Стэнфорд – это почти всегда командная работа: на моем MBA-курсе по венчурному капиталу не было ни одного индивидуального проекта за последние три года. Это помощь в выборе пути, а не попытка направить по определенной колее – в этом задача Стэнфордской бизнес-школы, как и любого топового образования.

Надя: С точки зрения PhD-программ по экономике Стэнфордская бизнес-школа мало чем отличается от других бизнес-школ. Но наша школа действительно очень сильно связана с экономическим департаментом. Курсы по другим дисциплинам – статистике, компьютерным наукам, машинному обучению – доступны всем студентам независимо от специализации.

 

Как учиться заниматься бизнесом и продавать идеи

Илья: В большинстве университетов мира, к большому сожалению, атмосфера и отношение к студентам и профессорам, наверное, уничтожают дух предпринимательства. К счастью, в отдельных университетах это не так. И Стэнфорд является эталоном. Здесь поощряется предпринимательство внутри и студенческой, и профессорской среды. Университет прежде всего не мешает, что очень важно само по себе, но иногда еще и помогает. Он может делать это как открыто, например предоставляя ресурсы, так и неявно, например способствуя коллаборации.

Примерно 20% профессоров создают собственные стартапы, продолжая заниматься наукой. Кроме того, многие консультируют стартапы и регуляторов. Думаю, такое было бы невозможно ни в одном другом университете Америки или мира. Они не начали бы общаться друг с другом, у них не было бы желания коммерциализировать идеи, которые рождаются в их лабораториях.

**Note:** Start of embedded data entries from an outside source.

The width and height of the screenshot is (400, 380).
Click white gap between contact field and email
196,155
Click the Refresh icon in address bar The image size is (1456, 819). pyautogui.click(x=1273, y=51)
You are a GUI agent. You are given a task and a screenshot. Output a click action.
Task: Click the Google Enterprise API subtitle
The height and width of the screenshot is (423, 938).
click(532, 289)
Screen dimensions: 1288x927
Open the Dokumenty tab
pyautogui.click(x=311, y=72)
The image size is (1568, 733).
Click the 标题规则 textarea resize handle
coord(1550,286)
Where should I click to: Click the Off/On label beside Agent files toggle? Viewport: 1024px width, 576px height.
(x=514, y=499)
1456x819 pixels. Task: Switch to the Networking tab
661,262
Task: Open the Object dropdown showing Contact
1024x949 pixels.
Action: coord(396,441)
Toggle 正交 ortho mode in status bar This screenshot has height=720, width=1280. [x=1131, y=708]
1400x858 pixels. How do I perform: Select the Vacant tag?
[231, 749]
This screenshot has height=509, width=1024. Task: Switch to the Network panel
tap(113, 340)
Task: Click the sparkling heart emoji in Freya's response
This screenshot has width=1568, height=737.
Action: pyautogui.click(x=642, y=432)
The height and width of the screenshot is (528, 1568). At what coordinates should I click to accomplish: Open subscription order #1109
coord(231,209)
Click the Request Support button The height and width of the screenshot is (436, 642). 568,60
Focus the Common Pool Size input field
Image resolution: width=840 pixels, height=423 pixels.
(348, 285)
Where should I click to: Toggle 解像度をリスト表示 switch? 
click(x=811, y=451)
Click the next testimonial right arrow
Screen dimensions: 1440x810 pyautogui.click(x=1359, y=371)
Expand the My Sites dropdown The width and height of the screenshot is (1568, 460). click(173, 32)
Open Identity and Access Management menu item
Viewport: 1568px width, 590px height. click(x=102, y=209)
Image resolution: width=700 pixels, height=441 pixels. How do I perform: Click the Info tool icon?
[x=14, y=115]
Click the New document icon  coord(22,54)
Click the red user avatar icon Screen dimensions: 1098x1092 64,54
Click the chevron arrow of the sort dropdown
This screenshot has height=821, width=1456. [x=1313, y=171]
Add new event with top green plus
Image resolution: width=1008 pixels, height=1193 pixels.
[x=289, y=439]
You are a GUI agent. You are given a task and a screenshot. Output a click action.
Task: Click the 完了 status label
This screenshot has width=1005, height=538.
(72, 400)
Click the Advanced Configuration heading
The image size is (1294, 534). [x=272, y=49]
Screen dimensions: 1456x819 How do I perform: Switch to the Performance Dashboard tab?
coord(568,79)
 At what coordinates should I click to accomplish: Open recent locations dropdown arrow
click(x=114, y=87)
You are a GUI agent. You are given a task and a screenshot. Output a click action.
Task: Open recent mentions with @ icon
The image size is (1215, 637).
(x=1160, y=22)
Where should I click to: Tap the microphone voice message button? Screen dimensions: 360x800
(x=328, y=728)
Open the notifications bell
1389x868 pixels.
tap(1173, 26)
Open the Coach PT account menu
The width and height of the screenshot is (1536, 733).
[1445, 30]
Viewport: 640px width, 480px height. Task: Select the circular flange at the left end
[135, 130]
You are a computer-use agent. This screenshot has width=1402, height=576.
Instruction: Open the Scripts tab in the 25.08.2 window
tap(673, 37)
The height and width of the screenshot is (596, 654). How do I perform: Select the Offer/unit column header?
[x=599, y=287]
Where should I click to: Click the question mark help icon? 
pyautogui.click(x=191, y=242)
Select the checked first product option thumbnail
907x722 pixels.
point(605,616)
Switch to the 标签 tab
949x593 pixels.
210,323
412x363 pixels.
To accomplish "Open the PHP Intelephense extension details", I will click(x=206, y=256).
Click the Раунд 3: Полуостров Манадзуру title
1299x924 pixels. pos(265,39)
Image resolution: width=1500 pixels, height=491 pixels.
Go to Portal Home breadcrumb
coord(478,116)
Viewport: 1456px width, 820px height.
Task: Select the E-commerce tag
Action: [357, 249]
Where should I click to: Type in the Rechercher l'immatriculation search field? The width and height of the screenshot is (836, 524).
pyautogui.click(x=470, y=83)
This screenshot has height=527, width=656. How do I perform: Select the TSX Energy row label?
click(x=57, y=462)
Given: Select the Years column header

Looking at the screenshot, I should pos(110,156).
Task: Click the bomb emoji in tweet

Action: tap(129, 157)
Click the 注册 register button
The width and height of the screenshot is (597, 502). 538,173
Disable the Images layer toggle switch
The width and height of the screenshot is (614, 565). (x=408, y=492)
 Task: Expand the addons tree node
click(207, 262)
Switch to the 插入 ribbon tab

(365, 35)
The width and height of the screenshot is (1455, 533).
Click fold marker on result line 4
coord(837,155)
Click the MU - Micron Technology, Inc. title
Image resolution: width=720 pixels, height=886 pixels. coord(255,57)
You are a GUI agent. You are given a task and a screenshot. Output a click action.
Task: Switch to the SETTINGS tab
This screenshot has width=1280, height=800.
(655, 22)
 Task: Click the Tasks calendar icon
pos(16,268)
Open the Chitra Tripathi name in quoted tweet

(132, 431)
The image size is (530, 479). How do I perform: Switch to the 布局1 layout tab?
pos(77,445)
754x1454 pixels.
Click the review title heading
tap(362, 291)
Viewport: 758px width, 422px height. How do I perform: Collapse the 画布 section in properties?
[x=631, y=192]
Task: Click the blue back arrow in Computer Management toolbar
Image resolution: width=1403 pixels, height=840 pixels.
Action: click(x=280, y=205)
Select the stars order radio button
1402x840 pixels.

То же самое можно сказать и про студентов, для которых создаются все возможности, чтобы они получали предпринимательский опыт. Еще 10 лет назад студентам сложно было поработать над своим стартапом. 15 лет назад мои первые студенты, которые хотели построить стартап, должны были сначала окончить университет, затем привлечь $5–10 млн от венчурных капиталистов и только потом, через 18 месяцев, создать свой первый прототип. А если он окажется удачным, то найти еще денег.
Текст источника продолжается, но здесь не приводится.